(Bloomberg) -- Puerto Rico’s debt restructuring plan can move forward as a new law that allows the island to sell bonds was cleared by the commonwealth’s financial oversight board, resolving an impasse that threatened to derail the largest bankruptcy case in the municipal-market’s history. 

The board announced in a statement Thursday morning that the bond bill was acceptable for the debt restructuring. The decision allows both sides to skip mediation talks planned for this week to try and hash out a compromise on disagreements over changes to public worker pensions.
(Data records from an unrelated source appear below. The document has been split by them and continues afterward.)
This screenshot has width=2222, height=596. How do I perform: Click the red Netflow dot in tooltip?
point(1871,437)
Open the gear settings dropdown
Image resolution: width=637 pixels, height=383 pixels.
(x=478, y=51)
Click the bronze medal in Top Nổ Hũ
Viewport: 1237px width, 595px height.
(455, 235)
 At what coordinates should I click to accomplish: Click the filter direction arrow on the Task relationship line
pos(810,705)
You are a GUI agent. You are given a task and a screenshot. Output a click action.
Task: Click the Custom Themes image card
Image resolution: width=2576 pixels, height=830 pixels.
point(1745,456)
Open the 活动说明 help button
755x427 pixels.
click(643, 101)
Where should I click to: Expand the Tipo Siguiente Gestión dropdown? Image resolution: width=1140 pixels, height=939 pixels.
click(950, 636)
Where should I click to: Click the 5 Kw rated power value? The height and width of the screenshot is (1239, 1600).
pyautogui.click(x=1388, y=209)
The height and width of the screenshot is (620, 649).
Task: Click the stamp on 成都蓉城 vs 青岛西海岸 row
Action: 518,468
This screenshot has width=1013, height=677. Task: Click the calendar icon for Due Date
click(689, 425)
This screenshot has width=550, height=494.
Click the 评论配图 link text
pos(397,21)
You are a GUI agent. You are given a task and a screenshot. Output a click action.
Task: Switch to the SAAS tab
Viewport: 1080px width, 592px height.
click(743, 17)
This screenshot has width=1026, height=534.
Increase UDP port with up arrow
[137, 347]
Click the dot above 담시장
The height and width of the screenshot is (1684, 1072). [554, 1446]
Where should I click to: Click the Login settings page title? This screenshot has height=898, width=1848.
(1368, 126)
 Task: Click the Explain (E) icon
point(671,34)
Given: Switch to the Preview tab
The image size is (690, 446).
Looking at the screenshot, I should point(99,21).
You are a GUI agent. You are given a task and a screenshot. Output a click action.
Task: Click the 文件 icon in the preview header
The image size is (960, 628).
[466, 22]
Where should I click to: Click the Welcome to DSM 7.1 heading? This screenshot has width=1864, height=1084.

Puerto Rico’s bankruptcy case was at risk of being tossed out. U.S. District Court Judge Laura Taylor Swain warned the parties during a hearing Monday that she may be forced to consider dismissing the bankruptcy if the commonwealth didn’t have a debt restructuring plan that she could confirm promptly.

“I am relieved and pleased that we are back on track and can move forward with the plan of adjustment to end Puerto Rico’s painful bankruptcy,” David Skeel, the board’s chairman, said in a statement Thursday. “This plan reduces Puerto Rico’s debt to sustainable levels and its confirmation will provide a foundation for sustainable economic growth.”  

Bondholders, creditors and bond insurance companies have negotiated with the board for years to reach agreements on how to reduce Puerto Rico’s obligations. The debt restructuring plan would help resolve $33 billion of bonds and other debt, including cutting $22 billion of bonds tied to the central government down to $7.4 billion.

Trades Up

Prices on some Puerto Rico securities jumped following the board’s decision. General obligation bonds maturing in 2035 with an 8% coupon changed hands Thursday at an average 87.5 cents on the dollar, up from 86.1 cents the day before, according to data compiled by Bloomberg.

The board late Wednesday told the court in a filing it supports the confirmation of the debt adjustment plan, which also addresses more than $55 billion of unfunded pension liabilities. Swain is set to begin confirmation hearings on that debt cutting proposal on Nov. 8.

“Let there be no illusions,” the board said in the court filing late Wednesday. “The people and the creditors have each suffered serious losses. The plan does not restore everything lost. But, the plan and the fiscal plan measures preceding it and following it, can enable the commonwealth to provide much brighter futures.”

Governor Pedro Pierluisi signed the bond bill into law late Tuesday after both legislative chambers approved the measure earlier that day. 

“Puerto Rico is on the way to recovery,” Pierluisi said in a statement Thursday. “The wise decision to go ahead with the confirmation of the debt adjustment plan to make the debt restructuring of the government of Puerto Rico viable is a great step towards the promising future of Puerto Rico.”

The board and lawmakers had clashed over potential changes to pensions for public workers. The board has proposed freezing the pension benefits that current teachers and judges would receive once they retire, a change that lawmakers oppose.

A dismissal of Puerto Rico’s bankruptcy would be an expensive failure for the commonwealth. Since the island’s bankruptcy started in May 2017, lawyers, accountants and other financial professionals working on the case have billed commonwealth taxpayers more than $960 million for their work.